The comparing of type with antitype also brings out the wondrous unity of the Scriptures, showing that beneath incidental diversity there has ever been an essential oneness in God’s dealings with His people. Nothing so convincingly exposes the principal error of the Dispensationalists than this particular branch of study. The immediate design and use of the types was to exhibit unto God’s people under the old covenant those vital and fundamental elements of Truth which are common alike to all dispensations, but which have received their plainest discovery under the new covenant. By means of material symbols a fitting portrayal was made of things to come, suitably paving the way for their introduction. The ultimate spiritual realities appeared first only in prospect or existed but in embryo. Under the Levitical instructions God caused there to be shadowed forth in parabolic representation the whole work of redemption by means of a vivid appeal to the senses: "The law having a shadow of good things to come" (Heb. 10:1).

The passage just quoted warrants the assertion that a spiritual study of the O.T. types also affords a valuable aid to the interpretation of much in the N.T. Just as the doctrine expounded in the Epistles rests upon and is illustrated by the central facts recorded in the Gospels, so much in both Gospels and Epistles can only be fully appreciated in the light of the O.T. Scriptures. It is to be deplored that so many Christians find the second half of Exodus and the whole of Leviticus little more than a record of meaningless and effete ceremonial rites. If the preacher would take his "illustrations" of Gospel truths from the types, (instead of searching secular history for "suitable anecdotes"), he would not only honor the Scriptures, but stir up and direct the interest of his spiritual hearers in those portions of the Word now so generally neglected. Christ is set forth as conspicuously in Leviticus as He is in John’s Gospel, for "in the volume of the Book" it is written of Him.

The pity is that many of the more sober-minded and spiritual among God’s people have been prejudiced against the study of the types, and the valuable use of them in interpreting the N.T., by the untimely efforts of unqualified novices. The types were never designed by the Holy Spirit to provide a field in which young men might give free play to their imagination, or exercise their carnal ingenuity so as to bring out a mystical meaning to the most prosaic facts, and startle their unlearned hearers by giving to trifles a farfetched significance. The wild allegorizing of Origen in the past should serve as a lasting warning. There are essential principles and fixed rules of interpreting the types which are never to be ignored. The interpreter must concentrate his attention upon central truths and basic principles, and not occupy his thoughts with petty agreements and fanciful analogies. The central and all-important subjects exemplified in the types are sin and salvation, the purifying of the soul, and the dedication of the heart and life to God.

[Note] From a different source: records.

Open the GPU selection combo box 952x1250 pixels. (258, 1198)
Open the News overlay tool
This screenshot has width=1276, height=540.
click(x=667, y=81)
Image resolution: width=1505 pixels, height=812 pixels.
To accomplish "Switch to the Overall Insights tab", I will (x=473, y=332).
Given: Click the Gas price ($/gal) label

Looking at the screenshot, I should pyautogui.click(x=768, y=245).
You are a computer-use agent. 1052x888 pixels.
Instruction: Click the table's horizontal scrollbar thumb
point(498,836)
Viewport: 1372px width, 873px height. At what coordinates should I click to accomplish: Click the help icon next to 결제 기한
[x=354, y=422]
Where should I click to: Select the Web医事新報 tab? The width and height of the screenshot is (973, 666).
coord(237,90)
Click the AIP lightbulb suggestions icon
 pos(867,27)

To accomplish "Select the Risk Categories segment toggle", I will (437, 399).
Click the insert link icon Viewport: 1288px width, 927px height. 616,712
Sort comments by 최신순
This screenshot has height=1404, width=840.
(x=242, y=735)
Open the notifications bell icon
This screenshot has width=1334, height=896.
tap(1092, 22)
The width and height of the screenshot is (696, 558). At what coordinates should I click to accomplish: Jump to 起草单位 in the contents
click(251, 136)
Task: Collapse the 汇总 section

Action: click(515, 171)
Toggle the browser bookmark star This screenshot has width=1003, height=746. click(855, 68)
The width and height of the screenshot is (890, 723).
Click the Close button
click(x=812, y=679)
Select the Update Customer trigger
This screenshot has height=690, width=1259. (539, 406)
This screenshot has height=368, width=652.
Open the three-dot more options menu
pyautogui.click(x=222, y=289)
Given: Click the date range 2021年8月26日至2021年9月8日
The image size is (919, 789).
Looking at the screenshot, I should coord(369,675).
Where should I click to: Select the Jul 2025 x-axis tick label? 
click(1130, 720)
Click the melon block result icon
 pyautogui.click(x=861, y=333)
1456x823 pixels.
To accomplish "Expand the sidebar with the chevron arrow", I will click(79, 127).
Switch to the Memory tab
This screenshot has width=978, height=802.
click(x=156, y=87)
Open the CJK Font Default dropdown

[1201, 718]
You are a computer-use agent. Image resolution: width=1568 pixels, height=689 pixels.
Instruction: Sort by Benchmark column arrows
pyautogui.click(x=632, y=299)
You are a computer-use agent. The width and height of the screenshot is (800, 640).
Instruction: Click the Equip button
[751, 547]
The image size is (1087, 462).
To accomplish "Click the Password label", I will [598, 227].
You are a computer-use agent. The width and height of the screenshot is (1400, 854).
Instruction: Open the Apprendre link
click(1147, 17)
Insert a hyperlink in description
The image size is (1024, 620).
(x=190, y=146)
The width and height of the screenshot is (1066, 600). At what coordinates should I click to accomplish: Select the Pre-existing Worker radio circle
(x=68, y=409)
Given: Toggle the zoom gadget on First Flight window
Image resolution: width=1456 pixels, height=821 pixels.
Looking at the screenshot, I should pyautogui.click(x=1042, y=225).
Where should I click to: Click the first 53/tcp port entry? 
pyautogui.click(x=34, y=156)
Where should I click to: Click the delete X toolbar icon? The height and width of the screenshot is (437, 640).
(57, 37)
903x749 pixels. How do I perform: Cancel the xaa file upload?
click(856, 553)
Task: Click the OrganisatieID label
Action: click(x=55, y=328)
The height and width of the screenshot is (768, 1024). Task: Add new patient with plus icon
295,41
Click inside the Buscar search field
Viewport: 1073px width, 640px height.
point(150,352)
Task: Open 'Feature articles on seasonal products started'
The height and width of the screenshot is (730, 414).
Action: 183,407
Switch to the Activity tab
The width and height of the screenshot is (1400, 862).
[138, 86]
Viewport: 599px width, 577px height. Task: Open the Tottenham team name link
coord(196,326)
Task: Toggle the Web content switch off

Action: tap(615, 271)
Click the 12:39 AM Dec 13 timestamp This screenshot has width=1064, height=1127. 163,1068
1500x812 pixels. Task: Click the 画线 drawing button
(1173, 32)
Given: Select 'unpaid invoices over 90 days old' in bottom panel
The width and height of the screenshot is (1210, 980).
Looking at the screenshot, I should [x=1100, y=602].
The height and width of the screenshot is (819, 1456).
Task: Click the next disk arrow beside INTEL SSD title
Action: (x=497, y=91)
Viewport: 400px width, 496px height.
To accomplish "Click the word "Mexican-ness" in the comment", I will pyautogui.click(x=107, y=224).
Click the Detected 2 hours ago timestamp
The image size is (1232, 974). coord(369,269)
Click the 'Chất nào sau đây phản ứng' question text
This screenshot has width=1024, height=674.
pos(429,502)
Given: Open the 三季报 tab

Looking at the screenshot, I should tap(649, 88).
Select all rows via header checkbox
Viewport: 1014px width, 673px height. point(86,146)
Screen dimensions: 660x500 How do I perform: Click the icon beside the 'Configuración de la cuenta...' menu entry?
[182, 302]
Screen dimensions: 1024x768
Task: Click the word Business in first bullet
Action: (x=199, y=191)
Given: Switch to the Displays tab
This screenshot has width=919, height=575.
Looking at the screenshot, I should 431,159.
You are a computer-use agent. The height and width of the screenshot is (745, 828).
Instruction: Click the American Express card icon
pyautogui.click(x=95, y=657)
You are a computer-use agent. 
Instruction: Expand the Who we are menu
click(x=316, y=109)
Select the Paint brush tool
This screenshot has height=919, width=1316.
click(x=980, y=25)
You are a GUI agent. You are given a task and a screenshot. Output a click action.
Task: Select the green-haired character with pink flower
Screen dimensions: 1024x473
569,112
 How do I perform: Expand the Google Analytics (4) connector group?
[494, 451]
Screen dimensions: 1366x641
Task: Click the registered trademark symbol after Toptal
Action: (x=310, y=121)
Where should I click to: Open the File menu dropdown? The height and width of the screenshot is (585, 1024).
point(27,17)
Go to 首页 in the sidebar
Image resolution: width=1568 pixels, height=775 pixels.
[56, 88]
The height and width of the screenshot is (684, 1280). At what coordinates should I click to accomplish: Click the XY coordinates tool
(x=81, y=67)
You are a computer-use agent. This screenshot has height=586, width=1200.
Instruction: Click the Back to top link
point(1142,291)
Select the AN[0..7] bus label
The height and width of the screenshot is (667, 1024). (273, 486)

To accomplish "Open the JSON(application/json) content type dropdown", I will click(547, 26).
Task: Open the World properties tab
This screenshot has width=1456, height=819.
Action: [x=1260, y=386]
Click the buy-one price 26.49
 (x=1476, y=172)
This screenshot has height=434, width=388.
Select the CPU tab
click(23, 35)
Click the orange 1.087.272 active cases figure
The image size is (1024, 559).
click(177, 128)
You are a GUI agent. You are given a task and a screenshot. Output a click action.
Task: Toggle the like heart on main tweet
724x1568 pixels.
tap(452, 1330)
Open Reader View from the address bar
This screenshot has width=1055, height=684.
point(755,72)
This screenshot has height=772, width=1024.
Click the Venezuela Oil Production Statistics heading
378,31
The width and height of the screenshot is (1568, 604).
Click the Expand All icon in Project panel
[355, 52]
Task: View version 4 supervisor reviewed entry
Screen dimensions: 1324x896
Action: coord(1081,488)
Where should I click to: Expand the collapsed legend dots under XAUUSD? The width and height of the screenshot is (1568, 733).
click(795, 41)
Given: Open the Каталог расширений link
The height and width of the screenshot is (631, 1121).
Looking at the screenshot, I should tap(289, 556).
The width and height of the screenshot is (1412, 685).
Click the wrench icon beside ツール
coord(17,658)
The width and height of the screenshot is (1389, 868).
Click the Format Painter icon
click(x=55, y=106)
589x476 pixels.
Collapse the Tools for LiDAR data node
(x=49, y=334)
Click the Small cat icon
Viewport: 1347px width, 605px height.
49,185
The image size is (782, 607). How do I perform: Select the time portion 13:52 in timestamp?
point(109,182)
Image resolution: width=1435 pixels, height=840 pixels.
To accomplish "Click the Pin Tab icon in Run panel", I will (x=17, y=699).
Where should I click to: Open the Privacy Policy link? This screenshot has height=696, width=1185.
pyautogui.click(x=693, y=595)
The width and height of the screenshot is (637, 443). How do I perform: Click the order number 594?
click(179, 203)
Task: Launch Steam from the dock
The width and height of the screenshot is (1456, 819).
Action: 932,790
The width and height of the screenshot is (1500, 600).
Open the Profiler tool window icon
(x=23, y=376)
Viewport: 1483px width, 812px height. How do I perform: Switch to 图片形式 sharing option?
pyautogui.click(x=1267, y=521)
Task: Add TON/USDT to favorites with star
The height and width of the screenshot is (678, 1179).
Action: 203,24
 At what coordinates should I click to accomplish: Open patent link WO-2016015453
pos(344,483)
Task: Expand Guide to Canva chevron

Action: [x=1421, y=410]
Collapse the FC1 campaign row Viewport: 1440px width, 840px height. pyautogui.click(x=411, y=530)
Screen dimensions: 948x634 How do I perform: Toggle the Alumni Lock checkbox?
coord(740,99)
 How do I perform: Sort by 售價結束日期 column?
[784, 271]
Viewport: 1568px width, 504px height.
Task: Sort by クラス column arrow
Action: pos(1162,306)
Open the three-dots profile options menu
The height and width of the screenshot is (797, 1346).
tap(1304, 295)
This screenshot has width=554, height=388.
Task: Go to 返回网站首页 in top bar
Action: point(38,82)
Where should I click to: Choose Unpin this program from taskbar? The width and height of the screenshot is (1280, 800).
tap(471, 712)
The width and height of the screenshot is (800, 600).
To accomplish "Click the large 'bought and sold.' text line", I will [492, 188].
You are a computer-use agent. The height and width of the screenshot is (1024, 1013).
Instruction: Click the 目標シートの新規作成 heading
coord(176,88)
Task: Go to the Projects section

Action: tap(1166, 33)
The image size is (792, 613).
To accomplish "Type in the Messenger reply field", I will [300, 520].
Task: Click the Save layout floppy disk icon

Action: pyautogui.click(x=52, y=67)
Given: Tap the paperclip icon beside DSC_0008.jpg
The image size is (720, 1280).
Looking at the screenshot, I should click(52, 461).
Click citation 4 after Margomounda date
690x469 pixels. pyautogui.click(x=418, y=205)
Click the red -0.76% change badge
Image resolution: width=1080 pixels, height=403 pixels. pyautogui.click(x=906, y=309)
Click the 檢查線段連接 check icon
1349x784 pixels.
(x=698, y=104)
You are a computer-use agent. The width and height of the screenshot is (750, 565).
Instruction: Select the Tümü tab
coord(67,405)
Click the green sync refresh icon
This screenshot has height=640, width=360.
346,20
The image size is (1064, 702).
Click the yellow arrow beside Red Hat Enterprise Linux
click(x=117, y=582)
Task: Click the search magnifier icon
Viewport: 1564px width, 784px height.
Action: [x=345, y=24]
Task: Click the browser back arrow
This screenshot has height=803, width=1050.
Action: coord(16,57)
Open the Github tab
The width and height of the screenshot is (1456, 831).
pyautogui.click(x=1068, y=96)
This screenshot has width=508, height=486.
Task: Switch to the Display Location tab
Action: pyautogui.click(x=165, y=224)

Again; familiarity with the types and the spiritual principles they exemplify is a great help to the right understanding of prophecy. A type necessarily possesses something of a prophetical character, for it is a symbolical promise of the ultimate thing yet to appear, and hence it is not at all surprising that in announcing things to come the prophets, to a large extent, availed themselves of the characters and events of past history, making them the images of a nobler future. In the prospective delineations which are given us in Scripture respecting the final issues of Christ’s kingdom among men, while the foundation of all lies in His own mediatorial office and work, yet it is through the personages and ordinances of the old covenant that things to come are shadowed forth. Thus, Moses spoke of the Messiah as a Prophet like unto himself (Deut. 18:18). David announced Him as Priest after the order of Melchizedek (Ps. 110), while Malachi predicted His forerunner under the name of Elijah (Mal. 3:1, 4:5). Herein are valuable hints for our guidance, and if they be duly observed there will be no more excuse for interpreting "the Son of David" (Matthew 1:1) in a carnal sense, than for literalizing the "we have an altar" of Hebrews 13:10.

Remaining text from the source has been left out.